**** Source material ****
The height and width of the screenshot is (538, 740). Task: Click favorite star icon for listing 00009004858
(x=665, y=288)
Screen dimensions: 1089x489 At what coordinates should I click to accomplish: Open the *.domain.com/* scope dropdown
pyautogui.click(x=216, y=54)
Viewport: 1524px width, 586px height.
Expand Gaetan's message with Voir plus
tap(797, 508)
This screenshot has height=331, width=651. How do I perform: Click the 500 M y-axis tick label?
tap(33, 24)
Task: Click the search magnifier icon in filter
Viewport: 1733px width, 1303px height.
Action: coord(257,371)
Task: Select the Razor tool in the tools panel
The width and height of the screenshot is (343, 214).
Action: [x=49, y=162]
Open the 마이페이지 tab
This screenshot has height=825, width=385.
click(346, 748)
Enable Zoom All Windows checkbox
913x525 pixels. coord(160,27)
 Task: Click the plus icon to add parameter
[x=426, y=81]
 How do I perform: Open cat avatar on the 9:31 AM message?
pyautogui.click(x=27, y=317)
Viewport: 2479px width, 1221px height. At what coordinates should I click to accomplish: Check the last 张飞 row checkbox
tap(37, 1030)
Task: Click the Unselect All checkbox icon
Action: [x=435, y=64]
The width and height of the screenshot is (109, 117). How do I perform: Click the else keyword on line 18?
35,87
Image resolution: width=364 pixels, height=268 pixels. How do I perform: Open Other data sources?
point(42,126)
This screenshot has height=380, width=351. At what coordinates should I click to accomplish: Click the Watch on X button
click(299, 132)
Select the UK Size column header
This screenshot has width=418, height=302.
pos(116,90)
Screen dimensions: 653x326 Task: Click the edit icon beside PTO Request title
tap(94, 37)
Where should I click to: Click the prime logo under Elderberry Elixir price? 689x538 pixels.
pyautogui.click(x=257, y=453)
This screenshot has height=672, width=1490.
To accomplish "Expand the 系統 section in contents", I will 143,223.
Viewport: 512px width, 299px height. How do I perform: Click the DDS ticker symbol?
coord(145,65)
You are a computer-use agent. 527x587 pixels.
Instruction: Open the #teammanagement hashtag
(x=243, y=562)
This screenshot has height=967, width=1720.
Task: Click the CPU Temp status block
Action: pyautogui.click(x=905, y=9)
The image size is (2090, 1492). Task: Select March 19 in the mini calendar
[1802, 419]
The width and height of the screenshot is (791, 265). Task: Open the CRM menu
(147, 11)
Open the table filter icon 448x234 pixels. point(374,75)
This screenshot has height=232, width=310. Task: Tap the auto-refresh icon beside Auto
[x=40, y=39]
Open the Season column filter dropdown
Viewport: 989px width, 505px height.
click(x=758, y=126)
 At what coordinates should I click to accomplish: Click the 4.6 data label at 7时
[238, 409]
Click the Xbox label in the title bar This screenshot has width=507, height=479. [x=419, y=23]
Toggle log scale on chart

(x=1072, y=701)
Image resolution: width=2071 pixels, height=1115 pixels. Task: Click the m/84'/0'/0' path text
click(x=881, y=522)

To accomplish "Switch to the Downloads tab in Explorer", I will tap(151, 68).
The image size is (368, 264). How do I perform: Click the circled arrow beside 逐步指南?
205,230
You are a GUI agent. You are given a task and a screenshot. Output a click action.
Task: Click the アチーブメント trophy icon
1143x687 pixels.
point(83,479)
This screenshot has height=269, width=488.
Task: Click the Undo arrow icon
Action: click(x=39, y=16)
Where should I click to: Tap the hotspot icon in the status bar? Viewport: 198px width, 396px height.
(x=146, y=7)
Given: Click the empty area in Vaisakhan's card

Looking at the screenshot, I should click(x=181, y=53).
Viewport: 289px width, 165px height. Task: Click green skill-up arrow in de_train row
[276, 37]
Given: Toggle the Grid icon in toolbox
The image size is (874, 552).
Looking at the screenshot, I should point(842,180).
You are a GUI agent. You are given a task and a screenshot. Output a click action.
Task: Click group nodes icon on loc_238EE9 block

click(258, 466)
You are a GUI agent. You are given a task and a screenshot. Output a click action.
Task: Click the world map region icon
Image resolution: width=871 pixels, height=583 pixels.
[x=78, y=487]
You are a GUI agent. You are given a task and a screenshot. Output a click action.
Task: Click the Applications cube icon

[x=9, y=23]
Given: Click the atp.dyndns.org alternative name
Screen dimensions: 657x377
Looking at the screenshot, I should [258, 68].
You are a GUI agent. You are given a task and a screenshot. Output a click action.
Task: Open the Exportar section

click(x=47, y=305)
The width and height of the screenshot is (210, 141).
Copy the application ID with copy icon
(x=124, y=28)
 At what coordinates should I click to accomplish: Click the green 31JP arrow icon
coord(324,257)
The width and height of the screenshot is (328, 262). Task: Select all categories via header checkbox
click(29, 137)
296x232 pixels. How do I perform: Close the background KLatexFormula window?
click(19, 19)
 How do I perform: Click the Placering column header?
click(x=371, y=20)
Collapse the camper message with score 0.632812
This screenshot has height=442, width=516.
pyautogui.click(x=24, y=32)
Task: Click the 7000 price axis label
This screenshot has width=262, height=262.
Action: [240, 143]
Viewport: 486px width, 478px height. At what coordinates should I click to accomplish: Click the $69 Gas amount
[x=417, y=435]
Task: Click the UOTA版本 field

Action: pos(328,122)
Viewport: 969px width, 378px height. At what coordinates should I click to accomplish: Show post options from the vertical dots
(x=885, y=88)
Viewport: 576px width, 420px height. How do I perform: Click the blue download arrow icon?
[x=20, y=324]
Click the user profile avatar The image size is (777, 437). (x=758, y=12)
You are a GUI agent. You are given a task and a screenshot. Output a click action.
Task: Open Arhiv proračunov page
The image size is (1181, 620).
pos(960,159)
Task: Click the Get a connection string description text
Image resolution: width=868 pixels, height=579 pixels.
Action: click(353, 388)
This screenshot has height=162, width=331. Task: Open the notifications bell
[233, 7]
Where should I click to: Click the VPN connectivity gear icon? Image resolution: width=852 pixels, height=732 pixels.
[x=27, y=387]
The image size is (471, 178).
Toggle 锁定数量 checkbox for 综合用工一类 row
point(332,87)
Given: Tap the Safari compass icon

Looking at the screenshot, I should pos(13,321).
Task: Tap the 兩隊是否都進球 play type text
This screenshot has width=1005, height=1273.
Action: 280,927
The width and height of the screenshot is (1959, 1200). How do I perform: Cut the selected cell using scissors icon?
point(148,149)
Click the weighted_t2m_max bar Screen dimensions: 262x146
****
# [Challenge]
Rewrite these lines, substituting "How can I perform" for "How do I perform" everywhere it occurs and leaving everything else as it is.

# [Result for this task]
The height and width of the screenshot is (538, 740). Task: Click favorite star icon for listing 00009004858
(x=665, y=288)
Screen dimensions: 1089x489 At what coordinates should I click to accomplish: Open the *.domain.com/* scope dropdown
pyautogui.click(x=216, y=54)
Viewport: 1524px width, 586px height.
Expand Gaetan's message with Voir plus
tap(797, 508)
This screenshot has height=331, width=651. How can I perform: Click the 500 M y-axis tick label?
tap(33, 24)
Task: Click the search magnifier icon in filter
Viewport: 1733px width, 1303px height.
Action: coord(257,371)
Task: Select the Razor tool in the tools panel
The width and height of the screenshot is (343, 214).
Action: [x=49, y=162]
Open the 마이페이지 tab
This screenshot has height=825, width=385.
click(346, 748)
Enable Zoom All Windows checkbox
913x525 pixels. coord(160,27)
 Task: Click the plus icon to add parameter
[x=426, y=81]
 How can I perform: Open cat avatar on the 9:31 AM message?
pyautogui.click(x=27, y=317)
Viewport: 2479px width, 1221px height. At what coordinates should I click to accomplish: Check the last 张飞 row checkbox
tap(37, 1030)
Task: Click the Unselect All checkbox icon
Action: [x=435, y=64]
The width and height of the screenshot is (109, 117). How can I perform: Click the else keyword on line 18?
35,87
Image resolution: width=364 pixels, height=268 pixels. How can I perform: Open Other data sources?
point(42,126)
This screenshot has height=380, width=351. At what coordinates should I click to accomplish: Click the Watch on X button
click(299, 132)
Select the UK Size column header
This screenshot has width=418, height=302.
pos(116,90)
Screen dimensions: 653x326 Task: Click the edit icon beside PTO Request title
tap(94, 37)
Where should I click to: Click the prime logo under Elderberry Elixir price? 689x538 pixels.
pyautogui.click(x=257, y=453)
This screenshot has height=672, width=1490.
To accomplish "Expand the 系統 section in contents", I will 143,223.
Viewport: 512px width, 299px height. How can I perform: Click the DDS ticker symbol?
coord(145,65)
You are a computer-use agent. 527x587 pixels.
Instruction: Open the #teammanagement hashtag
(x=243, y=562)
This screenshot has height=967, width=1720.
Task: Click the CPU Temp status block
Action: pyautogui.click(x=905, y=9)
The image size is (2090, 1492). Task: Select March 19 in the mini calendar
[1802, 419]
The width and height of the screenshot is (791, 265). Task: Open the CRM menu
(147, 11)
Open the table filter icon 448x234 pixels. point(374,75)
This screenshot has height=232, width=310. Task: Tap the auto-refresh icon beside Auto
[x=40, y=39]
Open the Season column filter dropdown
Viewport: 989px width, 505px height.
click(x=758, y=126)
 At what coordinates should I click to accomplish: Click the 4.6 data label at 7时
[238, 409]
Click the Xbox label in the title bar This screenshot has width=507, height=479. [x=419, y=23]
Toggle log scale on chart

(x=1072, y=701)
Image resolution: width=2071 pixels, height=1115 pixels. Task: Click the m/84'/0'/0' path text
click(x=881, y=522)

To accomplish "Switch to the Downloads tab in Explorer", I will tap(151, 68).
The image size is (368, 264). How can I perform: Click the circled arrow beside 逐步指南?
205,230
You are a GUI agent. You are given a task and a screenshot. Output a click action.
Task: Click the アチーブメント trophy icon
1143x687 pixels.
point(83,479)
This screenshot has height=269, width=488.
Task: Click the Undo arrow icon
Action: click(x=39, y=16)
Where should I click to: Tap the hotspot icon in the status bar? Viewport: 198px width, 396px height.
(x=146, y=7)
Given: Click the empty area in Vaisakhan's card

Looking at the screenshot, I should click(x=181, y=53).
Viewport: 289px width, 165px height. Task: Click green skill-up arrow in de_train row
[276, 37]
Given: Toggle the Grid icon in toolbox
The image size is (874, 552).
Looking at the screenshot, I should point(842,180).
You are a GUI agent. You are given a task and a screenshot. Output a click action.
Task: Click group nodes icon on loc_238EE9 block

click(258, 466)
You are a GUI agent. You are given a task and a screenshot. Output a click action.
Task: Click the world map region icon
Image resolution: width=871 pixels, height=583 pixels.
[x=78, y=487]
You are a GUI agent. You are given a task and a screenshot. Output a click action.
Task: Click the Applications cube icon

[x=9, y=23]
Given: Click the atp.dyndns.org alternative name
Screen dimensions: 657x377
Looking at the screenshot, I should [258, 68].
You are a GUI agent. You are given a task and a screenshot. Output a click action.
Task: Open the Exportar section

click(x=47, y=305)
The width and height of the screenshot is (210, 141).
Copy the application ID with copy icon
(x=124, y=28)
 At what coordinates should I click to accomplish: Click the green 31JP arrow icon
coord(324,257)
The width and height of the screenshot is (328, 262). Task: Select all categories via header checkbox
click(29, 137)
296x232 pixels. How can I perform: Close the background KLatexFormula window?
click(19, 19)
 How can I perform: Click the Placering column header?
click(x=371, y=20)
Collapse the camper message with score 0.632812
This screenshot has height=442, width=516.
pyautogui.click(x=24, y=32)
Task: Click the 7000 price axis label
This screenshot has width=262, height=262.
Action: [240, 143]
Viewport: 486px width, 478px height. At what coordinates should I click to accomplish: Click the $69 Gas amount
[x=417, y=435]
Task: Click the UOTA版本 field

Action: pos(328,122)
Viewport: 969px width, 378px height. At what coordinates should I click to accomplish: Show post options from the vertical dots
(x=885, y=88)
Viewport: 576px width, 420px height. How can I perform: Click the blue download arrow icon?
[x=20, y=324]
Click the user profile avatar The image size is (777, 437). (x=758, y=12)
You are a GUI agent. You are given a task and a screenshot. Output a click action.
Task: Open Arhiv proračunov page
The image size is (1181, 620).
pos(960,159)
Task: Click the Get a connection string description text
Image resolution: width=868 pixels, height=579 pixels.
Action: click(353, 388)
This screenshot has height=162, width=331. Task: Open the notifications bell
[233, 7]
Where should I click to: Click the VPN connectivity gear icon? Image resolution: width=852 pixels, height=732 pixels.
[x=27, y=387]
The image size is (471, 178).
Toggle 锁定数量 checkbox for 综合用工一类 row
point(332,87)
Given: Tap the Safari compass icon

Looking at the screenshot, I should pos(13,321).
Task: Tap the 兩隊是否都進球 play type text
This screenshot has width=1005, height=1273.
Action: 280,927
The width and height of the screenshot is (1959, 1200). How can I perform: Cut the selected cell using scissors icon?
point(148,149)
Click the weighted_t2m_max bar Screen dimensions: 262x146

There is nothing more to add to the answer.